3 Imaginative Skills That Will Help You Succeed as an Entrepreneur

3 Imaginative Skills That Will Help You Succeed as an Entrepreneur

entrepreneur

A lot of businesspeople make the mistake of thinking there’s no room for imagination and creativity when it comes to entrepreneurship. Business, after all, is about hard, tangible facts: market research, revenue projections, financial modeling, etcetera and so forth.

The thing is, entrepreneurship is all about imagination and creativity. Crafting a business from ground up is a creative endeavor. And having a vision for the future – based on an idea of what is possible – is nothing more than pure imagination.

In short, if you can’t imagine the future, and be creative in the process, you probably won’t succeed as an entrepreneur.

Fortunately, imaginativeness is a skill that can be developed, just like anything else.

Three Types of Imagination

In a study published in in the Academy Management Journal, researchers at Washington State University found that there are three imaginative skills that correlate to more success for entrepreneurs.

These three types are:

  • Creative: Making connections between seemingly unrelated data to create meaningful relationships
  • Social: Understanding the needs of others and projecting how to address those needs
  • Practical: Identify problems that require solutions, and generating ideas that can form the foundations for these solutions

What they found about these types collectively is actually pretty surprising: as a whole, imaginativeness outperforms other factors when it comes to coming up with better business ideas and making better decisions – factors like motivation, experience, and knowledge.

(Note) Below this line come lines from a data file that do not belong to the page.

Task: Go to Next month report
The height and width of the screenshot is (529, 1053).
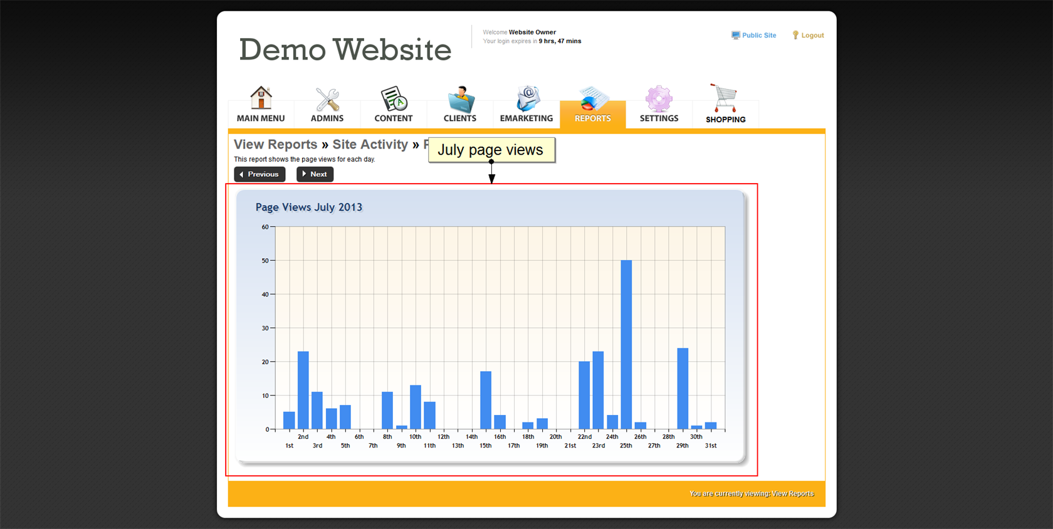Action: [315, 174]
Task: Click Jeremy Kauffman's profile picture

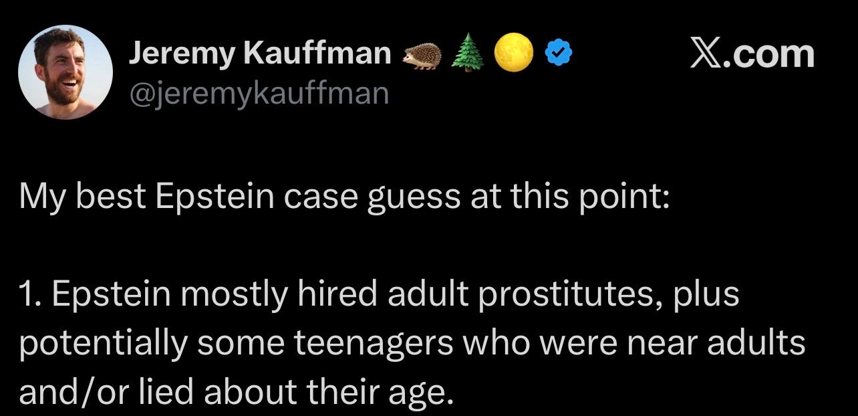Action: coord(65,72)
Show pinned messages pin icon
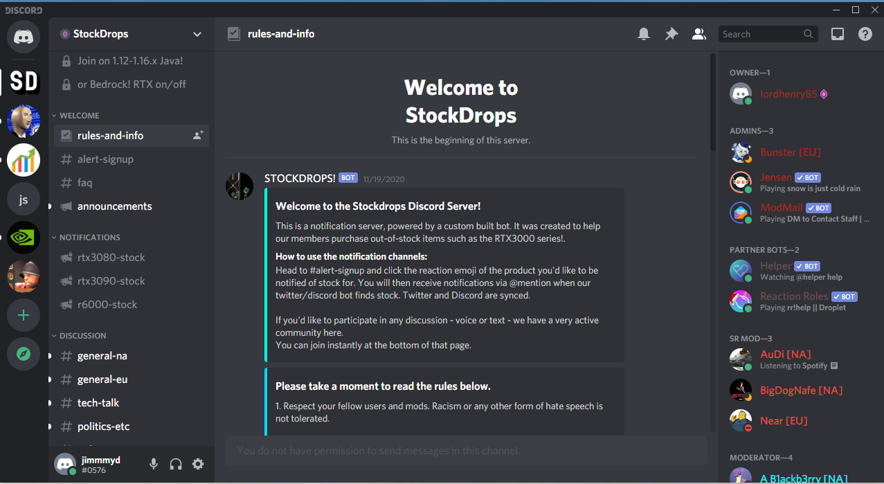The image size is (884, 484). pyautogui.click(x=671, y=34)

In other words, if you rank high in the three areas of imaginativeness, you’ll come up with more ideas than others – and those ideas will be better. And as any successful entrepreneur knows, most of making it in business is coming up with plenty of good ideas.

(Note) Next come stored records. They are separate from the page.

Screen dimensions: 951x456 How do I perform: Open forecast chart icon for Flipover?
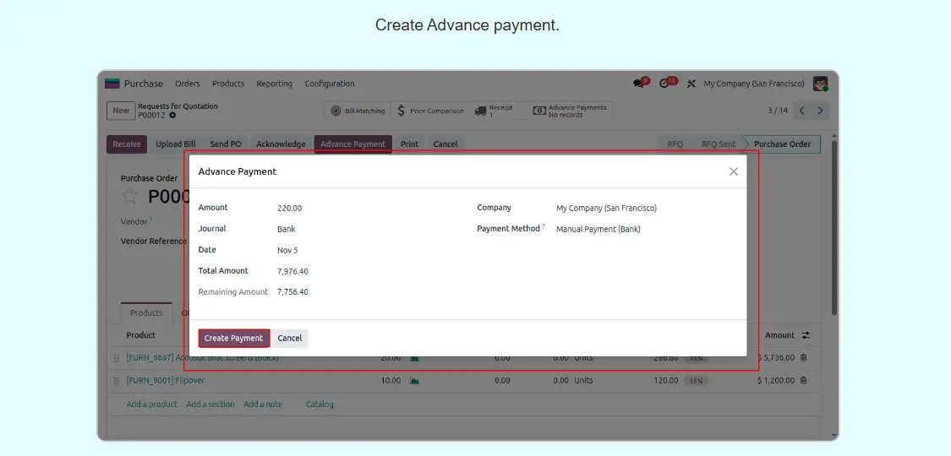pyautogui.click(x=414, y=381)
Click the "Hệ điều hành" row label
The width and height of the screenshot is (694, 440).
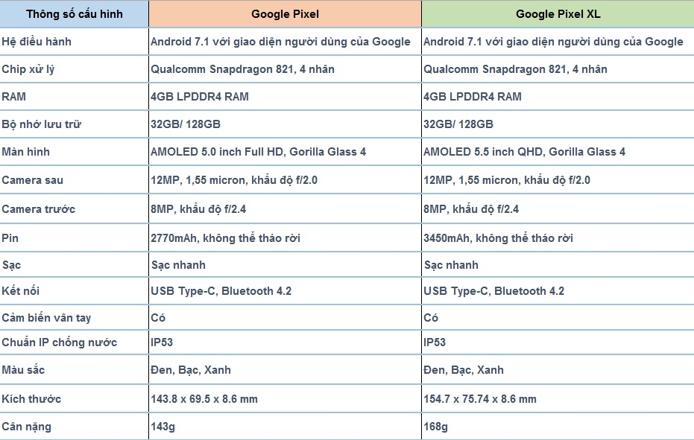(37, 42)
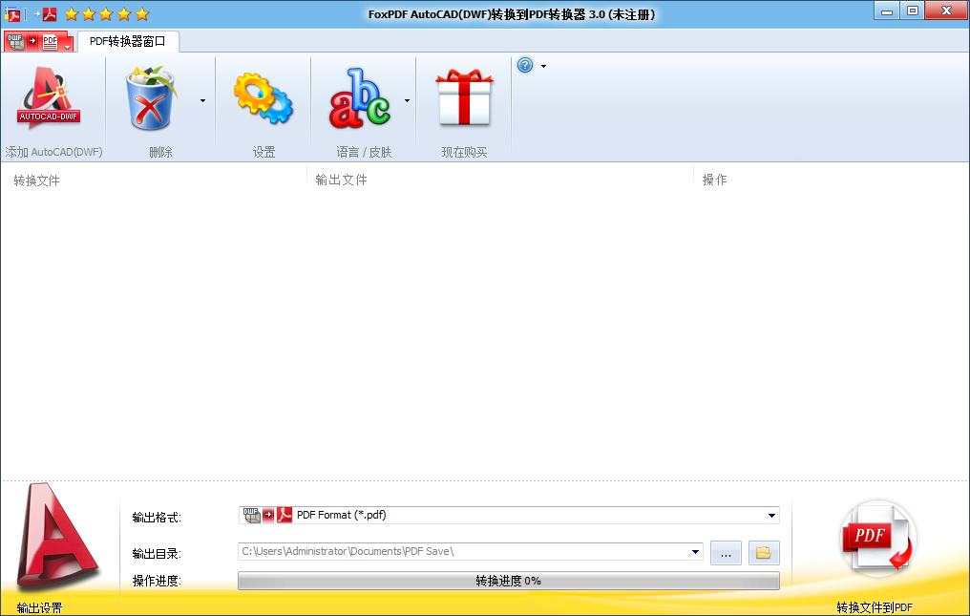Click the 输出文件 column header
The width and height of the screenshot is (970, 616).
pos(342,180)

How to Develop Your Business Imagination

There’s no magical formula for developing a skill other than the tried-and-true process of learning how to do something and then doing it – a lot.

According to Grit by Angela Lee Duckworth, success is a product of finding something you’re passionate about and deliberately practicing it through perseverance. That jives with what Malcolm Gladwell found in Outliers, where he shared the oft-quoted 10,000-hour rule to master a skill.

If you want to be more imaginative, either creatively, socially, or practically, you have to immerse yourself in those worlds.

You can practice establishing patterns, for example, by gathering data and looking at how the pieces fit together. You can come up with better ideas by starting with a problem or a definite need, and then figuring out how the need is met now – even if current solutions are terrible. Then, that gives you a platform from which you can be creative by imagining how to make those currently insufficient solutions better. (That’s innovation, by the way, and it’s the stuff of which fortunes are made.)

You can build social imaginativeness by taking deliberate interest in people around you and exploring what they need and why they need it. Developing empathy is a skill that will serve you well in life, not just in entrepreneurship.

If you want more imagination and creativity, it won’t magically happen. You have to exercise it, because like with any skill, it’s a muscle – and muscles have to be stretched and flexed and worked out before they’ll grow.

View yourself as a creator, and you’ll have the mindset to start thinking like one.